Thinking about adding something like this to the letter, but not sure where to fit it in:

I've tried to figure out what I did to you that was deserving of these lies and this nightmare in general, but have come to accept that maybe it is something I will never understand.

Too much blame?

As for the latest news (the hits keep coming!), got some major anger and annoyance from H this morning from me trying to get his old passport which I needed to renew our permits (oh yeah - he ended up not going with us to get them after he said he would). I remained calm and as kind as I could be and seemed to settle him down a bit and get him to help me out in the end. When I got his passport, I realized why he was so reluctant to let me have it. He had removed 2 visas that were in there to her country. I knew that he had gone there once last year to see her (he told me it was for business) but obviously, he had gone again (maybe to bring her back here) and didn't want me to see that. Not sure if he realized or just didn't care that the consulate places a stamp half on the visa sticker and half on the passport page for both visas (probably so visas can't be transfered and tampered with). There would have been absolutely no reason for him to remove the visa if he had only gone once, since we were still together during that time and I was fully aware of it. Definitely trying to cover something up.
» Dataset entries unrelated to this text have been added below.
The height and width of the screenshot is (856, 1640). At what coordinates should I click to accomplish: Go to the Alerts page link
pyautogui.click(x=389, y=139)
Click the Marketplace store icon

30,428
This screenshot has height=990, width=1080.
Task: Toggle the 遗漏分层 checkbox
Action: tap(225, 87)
The second little bit of information I got was that his restaurant/company was incorporated 5 days after we split last year. Which means he was planning this while we were still together. Unbelievable. According to friends, he had taken several trips to try to sell the idea to investors months before we split and was intending for me to never find out that he was behind the restaurant. (Did I ever mention that restaurant has her last name in it?)

Somehow, he stupidly believes that I still don't know about OW. Thinks that he got away with it by using another name when he introduced her (duh! it was the same fake name she gave me last year!) I think because the old me would have confronted him immediately on all of the things I've discovered, so he really thinks that because I haven't said anything, I don't know anything.

Have also learned that the place he is staying in is crap. An old run down place - which - here's the kicker - he's sharing with at least 2 of her friends! So all together, there are 4 of them staying in a tiny, crappy place. And their rent is 2 months past due. I should add that this is someone who had his own HOUSE on the beach in an exclusive neighborhood while he was in college. Besides me, never even had a roommate before because he hates living with other people. Whatever!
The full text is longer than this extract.